Monday, June 26, 2017 This Week's Paper

Volunteers voice concerns about Fort Nisqually

Fort Nisqually was the main topic of interest of local residents who attended the Nov. 26 Metro Parks Commission meeting. The commission heard testimony from a number of people during the meeting, the main topic of which was the agency’s $105.3 million budget proposal for 2013/14. Fort Nisqually is a museum where volunteers and staff dress in outfits of the 1850s and demonstrate day-to-day living of the era. Located in Point Defiance Park, it is a recreation of the trading post established by the Hudson’s Bay Company in DuPont. The granary and factor’s house from the original location were moved to Point Defiance. John Simpkins said he has volunteered at Fort Nisqually as a blacksmith since 1982. He said the ratio of volunteers to staff at the attraction is the highest in the parks system. Claire Keller-Scholz of South Tacoma said she has volunteered at Fort Nisqually since her childhood. It helped spark her interest in history, a subject in which she recently completed her master’s degree. She urged the commissioners to maintain adequate staffing at the facility.

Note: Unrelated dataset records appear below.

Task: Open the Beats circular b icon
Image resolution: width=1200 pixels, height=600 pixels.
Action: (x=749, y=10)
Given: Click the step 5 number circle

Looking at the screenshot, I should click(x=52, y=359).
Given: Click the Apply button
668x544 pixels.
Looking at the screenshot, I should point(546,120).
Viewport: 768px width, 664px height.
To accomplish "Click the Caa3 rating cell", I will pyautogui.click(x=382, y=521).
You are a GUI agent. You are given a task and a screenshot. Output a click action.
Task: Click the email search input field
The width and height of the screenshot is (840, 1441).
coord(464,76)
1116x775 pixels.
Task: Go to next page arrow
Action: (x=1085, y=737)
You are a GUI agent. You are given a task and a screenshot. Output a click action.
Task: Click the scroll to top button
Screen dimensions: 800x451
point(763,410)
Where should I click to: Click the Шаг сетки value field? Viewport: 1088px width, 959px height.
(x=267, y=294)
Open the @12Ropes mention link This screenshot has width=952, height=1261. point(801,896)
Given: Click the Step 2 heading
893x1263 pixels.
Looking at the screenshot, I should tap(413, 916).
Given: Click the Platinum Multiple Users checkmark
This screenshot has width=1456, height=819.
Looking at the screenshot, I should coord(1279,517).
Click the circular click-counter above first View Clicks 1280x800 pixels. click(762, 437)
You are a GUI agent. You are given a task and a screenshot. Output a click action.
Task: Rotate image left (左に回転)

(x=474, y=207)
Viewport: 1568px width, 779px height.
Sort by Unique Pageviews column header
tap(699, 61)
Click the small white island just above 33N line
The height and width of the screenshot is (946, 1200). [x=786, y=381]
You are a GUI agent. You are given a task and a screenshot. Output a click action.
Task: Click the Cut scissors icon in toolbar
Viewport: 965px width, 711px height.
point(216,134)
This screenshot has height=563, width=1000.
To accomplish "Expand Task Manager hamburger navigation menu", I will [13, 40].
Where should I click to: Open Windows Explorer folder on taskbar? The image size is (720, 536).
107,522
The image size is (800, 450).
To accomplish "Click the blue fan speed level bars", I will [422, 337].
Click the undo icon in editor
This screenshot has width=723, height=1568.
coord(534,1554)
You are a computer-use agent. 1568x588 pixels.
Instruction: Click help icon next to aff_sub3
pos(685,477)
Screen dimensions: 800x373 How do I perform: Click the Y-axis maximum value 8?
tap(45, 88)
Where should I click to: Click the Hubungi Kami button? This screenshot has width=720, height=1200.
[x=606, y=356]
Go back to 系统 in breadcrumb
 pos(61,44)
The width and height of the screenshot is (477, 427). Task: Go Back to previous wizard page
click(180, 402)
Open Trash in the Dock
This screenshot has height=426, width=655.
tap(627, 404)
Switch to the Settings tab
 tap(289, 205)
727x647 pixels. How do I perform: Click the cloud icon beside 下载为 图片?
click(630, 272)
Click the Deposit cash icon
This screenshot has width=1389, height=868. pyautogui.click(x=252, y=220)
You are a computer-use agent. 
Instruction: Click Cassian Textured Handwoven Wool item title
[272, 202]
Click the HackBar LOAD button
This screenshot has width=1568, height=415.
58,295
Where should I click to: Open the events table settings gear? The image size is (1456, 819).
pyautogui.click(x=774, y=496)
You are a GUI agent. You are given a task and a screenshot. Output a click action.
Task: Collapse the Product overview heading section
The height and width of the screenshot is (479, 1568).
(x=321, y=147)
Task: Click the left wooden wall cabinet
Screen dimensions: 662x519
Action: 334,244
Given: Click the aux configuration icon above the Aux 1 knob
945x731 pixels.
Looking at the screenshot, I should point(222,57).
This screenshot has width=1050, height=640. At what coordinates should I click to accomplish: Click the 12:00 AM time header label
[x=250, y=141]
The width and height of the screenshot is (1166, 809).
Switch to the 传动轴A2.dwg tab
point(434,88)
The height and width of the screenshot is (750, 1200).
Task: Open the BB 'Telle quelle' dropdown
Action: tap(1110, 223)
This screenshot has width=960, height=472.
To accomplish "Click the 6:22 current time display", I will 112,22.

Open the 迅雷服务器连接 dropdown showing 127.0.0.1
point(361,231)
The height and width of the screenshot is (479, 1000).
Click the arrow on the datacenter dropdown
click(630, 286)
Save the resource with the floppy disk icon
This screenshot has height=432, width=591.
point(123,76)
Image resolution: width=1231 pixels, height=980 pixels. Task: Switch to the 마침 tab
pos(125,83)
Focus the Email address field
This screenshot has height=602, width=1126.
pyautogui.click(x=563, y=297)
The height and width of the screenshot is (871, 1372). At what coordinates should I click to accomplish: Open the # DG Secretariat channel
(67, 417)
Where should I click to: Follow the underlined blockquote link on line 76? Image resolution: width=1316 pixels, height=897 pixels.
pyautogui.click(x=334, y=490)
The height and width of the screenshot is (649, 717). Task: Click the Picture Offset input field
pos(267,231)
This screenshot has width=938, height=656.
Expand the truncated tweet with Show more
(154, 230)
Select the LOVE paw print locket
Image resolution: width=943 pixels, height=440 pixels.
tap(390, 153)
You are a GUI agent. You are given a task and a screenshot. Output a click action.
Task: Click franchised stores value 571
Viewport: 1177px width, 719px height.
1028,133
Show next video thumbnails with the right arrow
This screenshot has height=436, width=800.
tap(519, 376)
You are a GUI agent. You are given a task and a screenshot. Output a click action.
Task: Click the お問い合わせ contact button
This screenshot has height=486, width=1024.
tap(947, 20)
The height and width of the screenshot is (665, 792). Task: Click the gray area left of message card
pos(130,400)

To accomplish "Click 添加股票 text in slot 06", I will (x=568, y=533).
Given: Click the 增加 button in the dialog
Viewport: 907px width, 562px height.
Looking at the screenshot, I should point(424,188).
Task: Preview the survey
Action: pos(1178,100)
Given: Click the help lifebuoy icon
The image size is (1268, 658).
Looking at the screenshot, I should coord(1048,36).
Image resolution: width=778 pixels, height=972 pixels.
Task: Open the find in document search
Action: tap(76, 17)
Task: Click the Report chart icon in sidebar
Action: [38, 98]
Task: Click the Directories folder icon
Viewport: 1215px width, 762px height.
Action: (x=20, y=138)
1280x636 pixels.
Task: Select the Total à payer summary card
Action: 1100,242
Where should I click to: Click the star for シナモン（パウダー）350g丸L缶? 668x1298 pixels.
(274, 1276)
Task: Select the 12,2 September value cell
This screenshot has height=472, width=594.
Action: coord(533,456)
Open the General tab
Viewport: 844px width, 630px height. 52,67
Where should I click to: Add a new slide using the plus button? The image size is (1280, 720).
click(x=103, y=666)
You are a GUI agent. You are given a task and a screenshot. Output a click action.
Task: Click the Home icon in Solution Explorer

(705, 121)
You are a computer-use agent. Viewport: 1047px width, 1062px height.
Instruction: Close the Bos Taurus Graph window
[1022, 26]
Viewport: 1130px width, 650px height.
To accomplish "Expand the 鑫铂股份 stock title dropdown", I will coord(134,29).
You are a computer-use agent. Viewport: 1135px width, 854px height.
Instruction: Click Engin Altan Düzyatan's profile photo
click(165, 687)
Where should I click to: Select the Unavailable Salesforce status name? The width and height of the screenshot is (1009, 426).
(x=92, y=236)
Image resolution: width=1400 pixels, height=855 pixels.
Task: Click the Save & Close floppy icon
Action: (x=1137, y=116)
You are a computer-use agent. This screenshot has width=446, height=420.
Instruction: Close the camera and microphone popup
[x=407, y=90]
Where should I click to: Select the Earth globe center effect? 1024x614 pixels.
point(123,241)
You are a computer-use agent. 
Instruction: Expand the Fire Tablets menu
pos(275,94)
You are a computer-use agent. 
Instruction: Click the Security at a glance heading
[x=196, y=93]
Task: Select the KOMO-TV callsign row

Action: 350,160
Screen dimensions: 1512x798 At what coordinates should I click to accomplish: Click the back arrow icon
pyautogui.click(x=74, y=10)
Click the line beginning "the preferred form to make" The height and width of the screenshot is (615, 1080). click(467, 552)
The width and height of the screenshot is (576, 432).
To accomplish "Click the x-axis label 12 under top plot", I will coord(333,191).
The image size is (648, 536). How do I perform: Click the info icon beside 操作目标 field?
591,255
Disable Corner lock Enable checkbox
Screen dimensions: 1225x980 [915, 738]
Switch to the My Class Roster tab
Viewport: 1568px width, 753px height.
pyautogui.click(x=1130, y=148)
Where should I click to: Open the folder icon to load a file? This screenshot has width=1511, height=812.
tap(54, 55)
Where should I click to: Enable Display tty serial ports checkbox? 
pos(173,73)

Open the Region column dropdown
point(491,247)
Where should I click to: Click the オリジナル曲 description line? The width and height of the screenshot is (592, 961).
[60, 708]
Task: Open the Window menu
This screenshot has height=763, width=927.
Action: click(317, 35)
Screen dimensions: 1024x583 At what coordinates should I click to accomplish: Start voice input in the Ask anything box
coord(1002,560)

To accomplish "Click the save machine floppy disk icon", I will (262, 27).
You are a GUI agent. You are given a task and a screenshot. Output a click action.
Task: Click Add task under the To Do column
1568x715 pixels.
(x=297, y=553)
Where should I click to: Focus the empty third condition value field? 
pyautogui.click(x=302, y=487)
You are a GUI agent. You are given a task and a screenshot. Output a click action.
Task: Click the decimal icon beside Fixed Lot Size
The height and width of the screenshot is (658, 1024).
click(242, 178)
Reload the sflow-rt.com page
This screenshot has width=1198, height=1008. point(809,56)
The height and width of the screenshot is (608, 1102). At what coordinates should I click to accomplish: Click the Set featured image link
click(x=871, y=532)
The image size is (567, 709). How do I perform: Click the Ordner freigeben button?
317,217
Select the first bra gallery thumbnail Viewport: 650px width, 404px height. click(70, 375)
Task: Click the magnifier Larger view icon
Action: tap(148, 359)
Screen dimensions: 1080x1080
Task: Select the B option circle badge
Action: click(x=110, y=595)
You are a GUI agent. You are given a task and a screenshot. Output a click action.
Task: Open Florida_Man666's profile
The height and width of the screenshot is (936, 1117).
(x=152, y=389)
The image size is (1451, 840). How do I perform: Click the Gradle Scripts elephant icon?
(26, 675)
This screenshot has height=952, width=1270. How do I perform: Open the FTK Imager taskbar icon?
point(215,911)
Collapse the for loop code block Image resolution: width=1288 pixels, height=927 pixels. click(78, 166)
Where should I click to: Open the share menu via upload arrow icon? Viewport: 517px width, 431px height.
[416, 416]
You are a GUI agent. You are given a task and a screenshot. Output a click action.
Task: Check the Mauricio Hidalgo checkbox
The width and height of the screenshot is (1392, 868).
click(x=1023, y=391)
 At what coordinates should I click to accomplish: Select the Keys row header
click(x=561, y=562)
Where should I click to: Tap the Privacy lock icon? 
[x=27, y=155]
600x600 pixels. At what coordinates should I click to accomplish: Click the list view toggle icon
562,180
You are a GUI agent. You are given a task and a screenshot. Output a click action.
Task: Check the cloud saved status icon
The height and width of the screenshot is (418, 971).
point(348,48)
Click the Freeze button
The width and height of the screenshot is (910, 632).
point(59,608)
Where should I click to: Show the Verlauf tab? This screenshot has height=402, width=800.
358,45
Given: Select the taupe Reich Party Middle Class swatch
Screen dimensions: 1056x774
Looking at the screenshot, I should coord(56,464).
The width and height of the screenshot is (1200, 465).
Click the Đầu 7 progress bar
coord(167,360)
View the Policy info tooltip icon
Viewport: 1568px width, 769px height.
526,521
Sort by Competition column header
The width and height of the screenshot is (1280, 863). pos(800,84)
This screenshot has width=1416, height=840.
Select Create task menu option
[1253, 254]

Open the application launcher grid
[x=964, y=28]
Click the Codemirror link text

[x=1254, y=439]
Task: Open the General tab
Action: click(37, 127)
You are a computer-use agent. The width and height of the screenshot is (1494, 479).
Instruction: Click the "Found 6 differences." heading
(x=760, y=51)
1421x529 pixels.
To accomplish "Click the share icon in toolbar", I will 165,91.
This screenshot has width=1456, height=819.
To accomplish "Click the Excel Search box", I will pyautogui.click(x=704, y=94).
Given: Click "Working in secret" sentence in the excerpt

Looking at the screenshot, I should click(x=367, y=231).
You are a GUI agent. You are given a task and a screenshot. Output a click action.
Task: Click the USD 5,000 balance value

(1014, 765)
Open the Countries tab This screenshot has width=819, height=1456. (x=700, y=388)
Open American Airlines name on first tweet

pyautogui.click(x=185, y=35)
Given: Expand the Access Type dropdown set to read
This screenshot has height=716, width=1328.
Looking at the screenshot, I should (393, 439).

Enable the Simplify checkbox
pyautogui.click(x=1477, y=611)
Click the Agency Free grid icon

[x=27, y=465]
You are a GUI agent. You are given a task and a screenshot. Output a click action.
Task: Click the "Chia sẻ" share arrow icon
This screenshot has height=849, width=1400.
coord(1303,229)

Heather Kibbey, a Key Peninsula resident, said she and other volunteers consider their service to be important. “We always look forward to coming back,” she said. Kibbey brought up two issues she feels hurts attendance. One is ticket prices, which she said have doubled recently. Kibbey said she often sees park visitors enter Fort Nisqually, only to turn around and leave when they find out the cost of admission. Lack of advertising is another concern. She said many area residents are unaware of the events that take place at Fort Nisqually. “That is another piece that would draw people to the fort.” Lisa Wilson of Puyallup said she meets many people who are unaware that Fort Nisqually exists. She mentioned efforts of the Works Progress Administration to re-create Fort Nisqually during the Great Depression. Wilson said she would not want to see her generation allow it to go into decline.

Karen Hass is president of the board of Heritage League of Pierce County. She lamented cuts in staff hours at Fort Nisqually and noted her board submitted a letter to the commission on this subject. Chris Berryman of Lakewood said he opposes cutting staff hours. He said the dedicated employees help the volunteers bring life to the fort. Commissioner Tim Reid said he received 30 e-mails from citizens, all on the topic of Fort Nisqually. He told the audience that the facility is not in danger of closure. “It will be there.” Commissioner Erik Hanberg mentioned his former job as director of Grand Cinema, which like Fort Nisqually operates with numerous volunteers. He expressed concern about the small size of the staff at Fort Nisqually.